[Collected data]:
= = = = = = =
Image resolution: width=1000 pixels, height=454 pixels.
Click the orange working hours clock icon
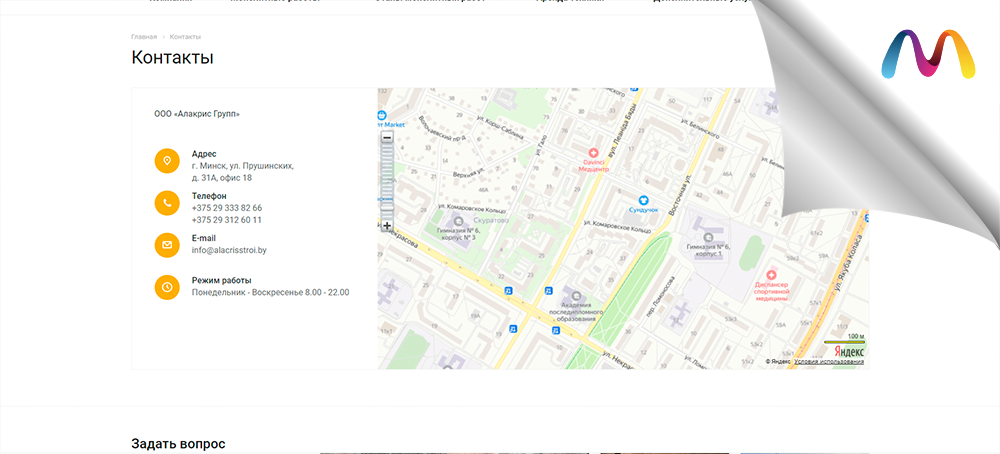click(167, 287)
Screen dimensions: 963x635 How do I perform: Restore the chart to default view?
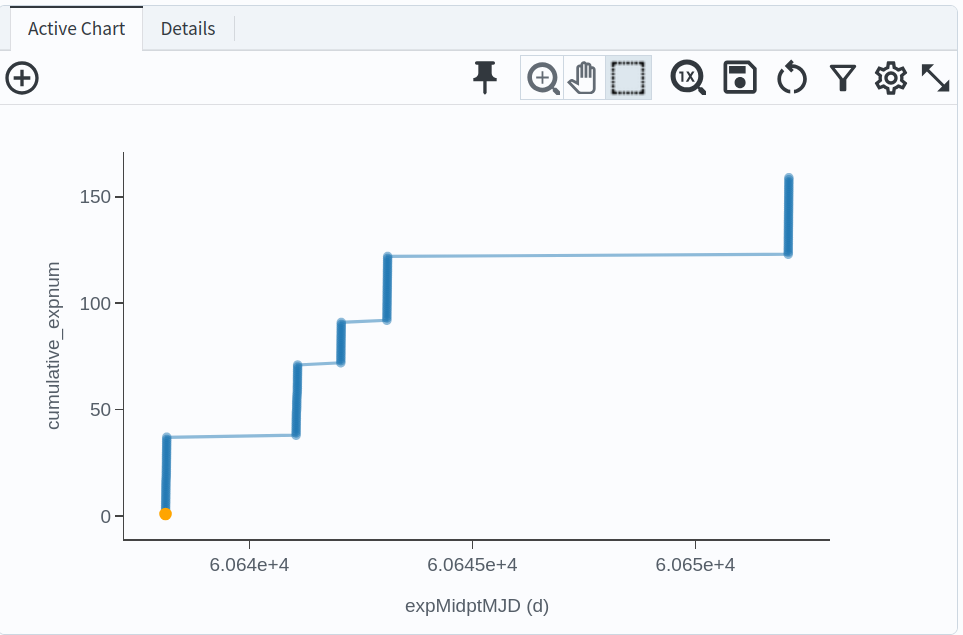point(791,77)
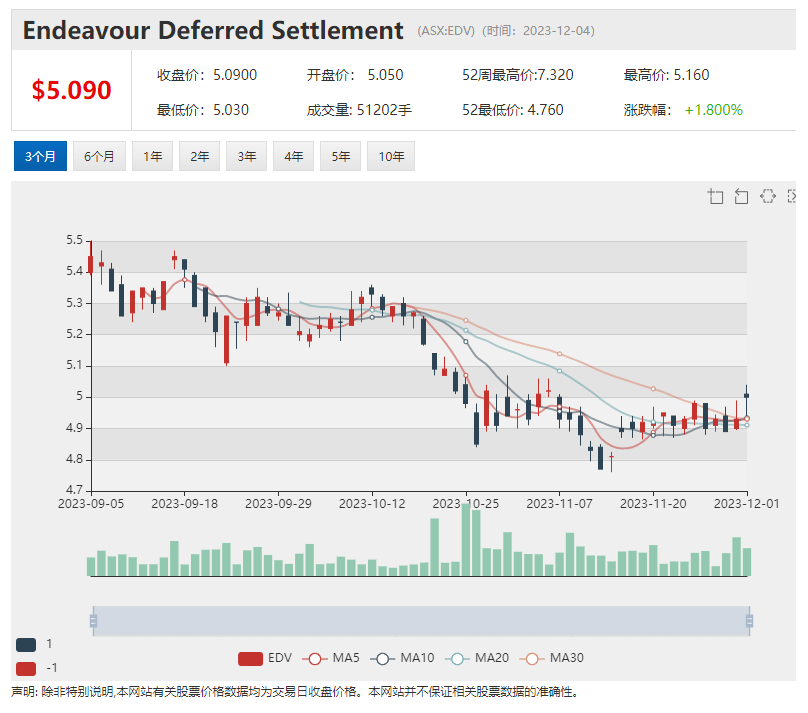Switch to the 6个月 range tab
808x713 pixels.
99,156
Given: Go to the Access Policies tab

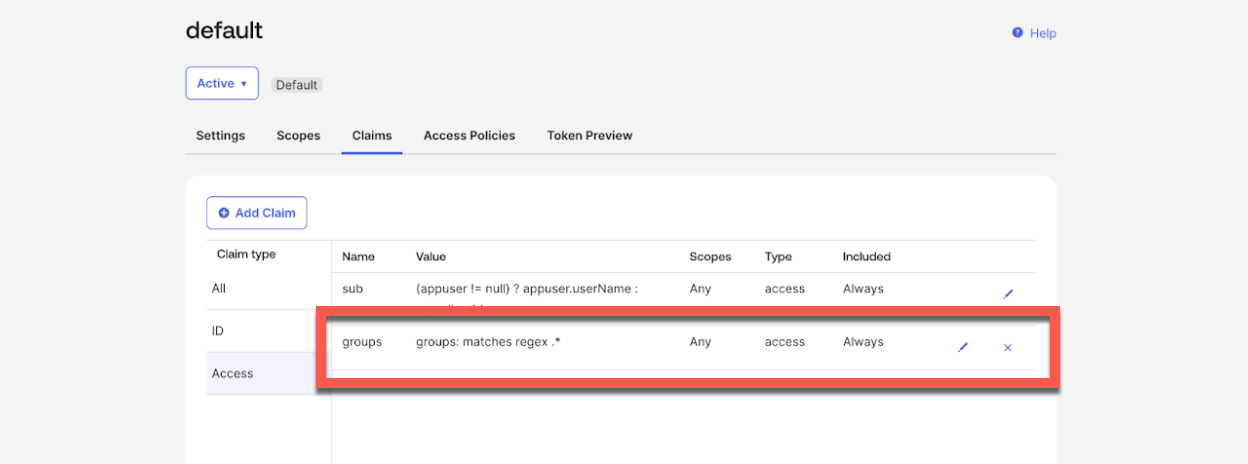Looking at the screenshot, I should tap(469, 135).
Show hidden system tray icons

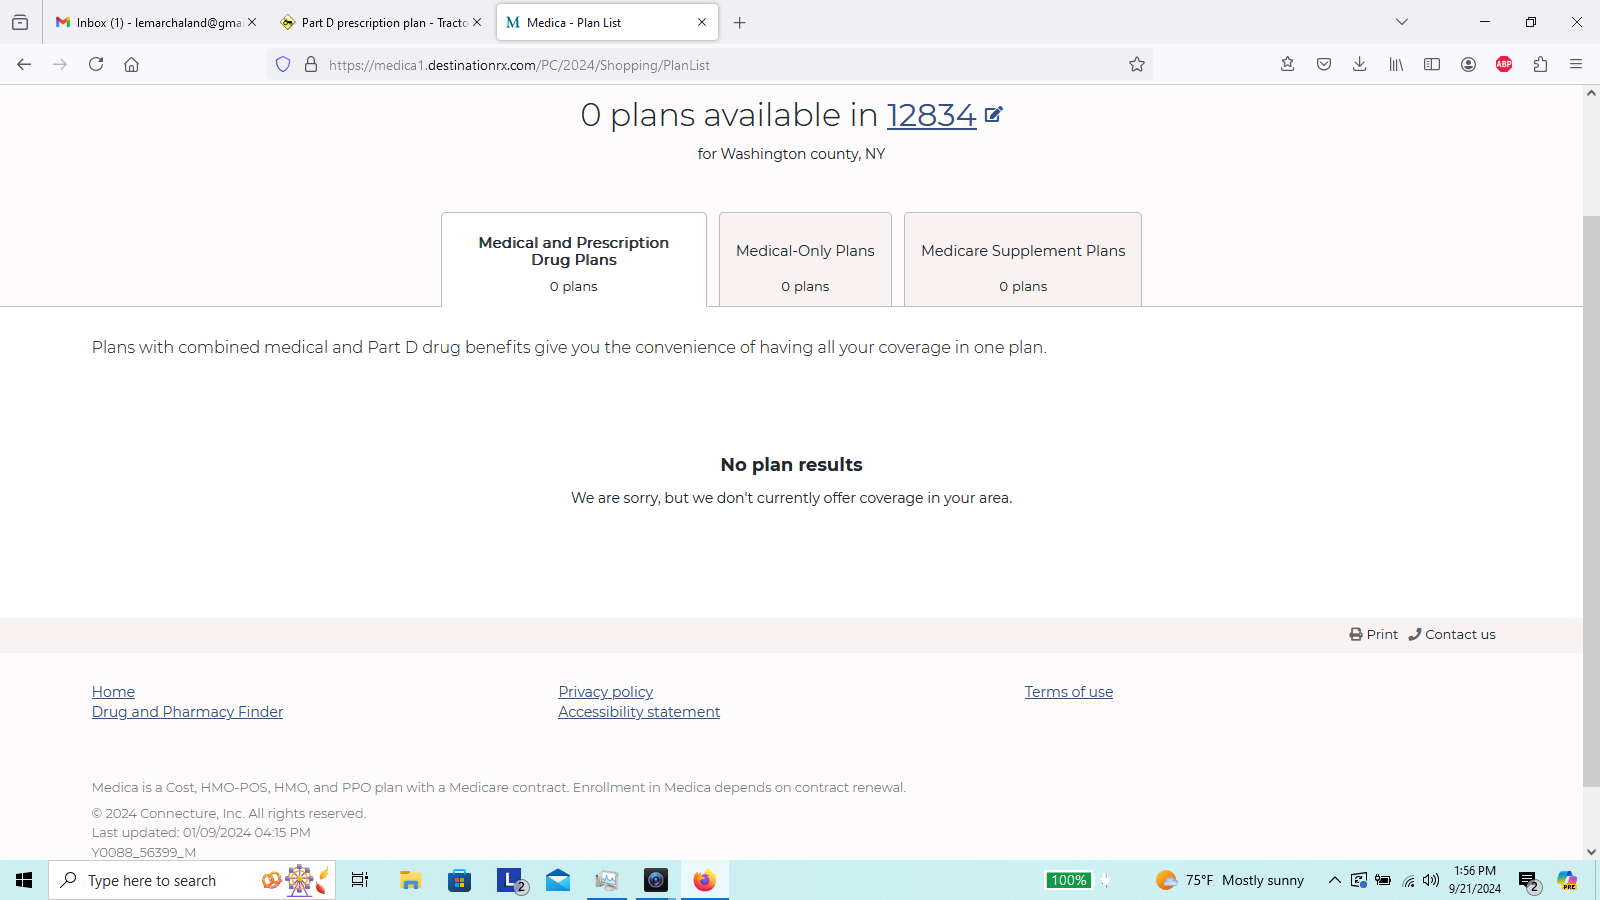[x=1334, y=880]
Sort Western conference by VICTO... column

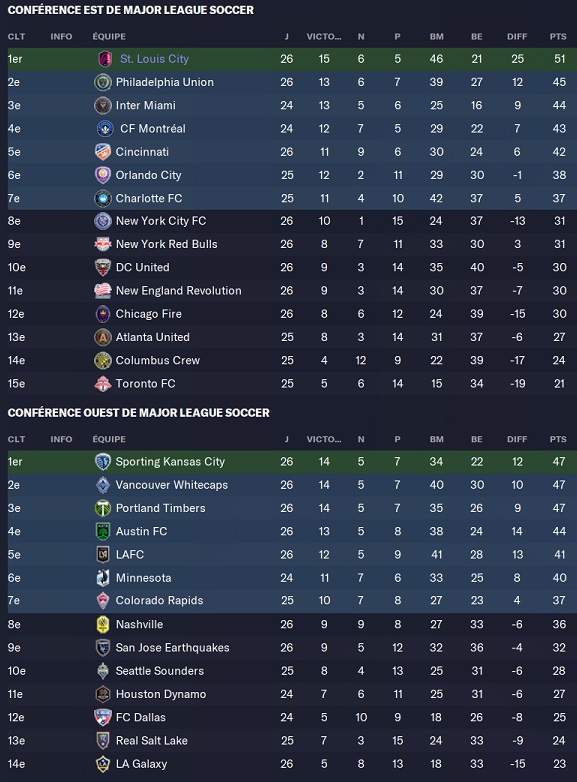tap(324, 439)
= = = = = = =
[EXERCISE]: Write the data out again exactly, but without its images.

[RESPONSE]:
Image resolution: width=1000 pixels, height=454 pixels.
Click the orange working hours clock icon
click(167, 287)
Screen dimensions: 963x635 How do I perform: Restore the chart to default view?
point(791,77)
Switch to the 6个月 range tab
808x713 pixels.
99,156
Given: Go to the Access Policies tab

Looking at the screenshot, I should tap(469, 135).
Show hidden system tray icons

[x=1334, y=880]
Sort Western conference by VICTO... column

tap(324, 439)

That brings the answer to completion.